Records excerpted from a collection
◆ ◆ ◆ ◆ ◆
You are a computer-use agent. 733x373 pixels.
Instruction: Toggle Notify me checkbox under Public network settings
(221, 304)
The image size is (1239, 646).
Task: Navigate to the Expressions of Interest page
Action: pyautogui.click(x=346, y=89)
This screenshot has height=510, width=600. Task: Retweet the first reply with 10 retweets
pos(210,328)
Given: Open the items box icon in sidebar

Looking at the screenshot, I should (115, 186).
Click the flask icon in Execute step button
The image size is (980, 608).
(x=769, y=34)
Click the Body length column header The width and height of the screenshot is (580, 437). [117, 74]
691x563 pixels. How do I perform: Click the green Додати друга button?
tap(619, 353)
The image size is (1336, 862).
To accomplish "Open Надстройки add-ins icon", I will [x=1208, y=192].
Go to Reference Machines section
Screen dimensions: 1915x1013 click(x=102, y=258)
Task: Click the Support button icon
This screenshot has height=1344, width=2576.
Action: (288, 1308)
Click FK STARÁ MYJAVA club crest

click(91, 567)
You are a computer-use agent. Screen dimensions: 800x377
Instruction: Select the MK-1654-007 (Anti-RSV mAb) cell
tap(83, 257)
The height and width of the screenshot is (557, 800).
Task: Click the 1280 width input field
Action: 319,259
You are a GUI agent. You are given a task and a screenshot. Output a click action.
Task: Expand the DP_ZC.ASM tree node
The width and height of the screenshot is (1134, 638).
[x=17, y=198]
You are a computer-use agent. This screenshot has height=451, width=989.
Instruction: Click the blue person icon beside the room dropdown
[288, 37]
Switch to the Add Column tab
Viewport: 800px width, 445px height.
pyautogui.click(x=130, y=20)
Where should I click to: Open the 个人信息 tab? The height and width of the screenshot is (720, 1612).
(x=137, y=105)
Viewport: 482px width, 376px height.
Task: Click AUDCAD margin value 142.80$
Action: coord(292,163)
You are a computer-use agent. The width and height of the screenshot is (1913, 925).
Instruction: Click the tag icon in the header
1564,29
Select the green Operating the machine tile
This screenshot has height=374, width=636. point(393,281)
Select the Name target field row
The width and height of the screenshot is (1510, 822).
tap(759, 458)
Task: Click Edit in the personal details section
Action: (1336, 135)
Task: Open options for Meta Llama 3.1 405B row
◆ ◆ ◆ ◆ ◆
### REQUIREMENT:
Find the line with "Viewport: 800px width, 445px height." in the entries above. Retype it and each line after it, exactly, through the line with "You are a computer-use agent. The", and stop there.

### EXERCISE RESULT:
Viewport: 800px width, 445px height.
pyautogui.click(x=130, y=20)
Where should I click to: Open the 个人信息 tab? The height and width of the screenshot is (720, 1612).
(x=137, y=105)
Viewport: 482px width, 376px height.
Task: Click AUDCAD margin value 142.80$
Action: coord(292,163)
You are a computer-use agent. The width and height of the screenshot is (1913, 925).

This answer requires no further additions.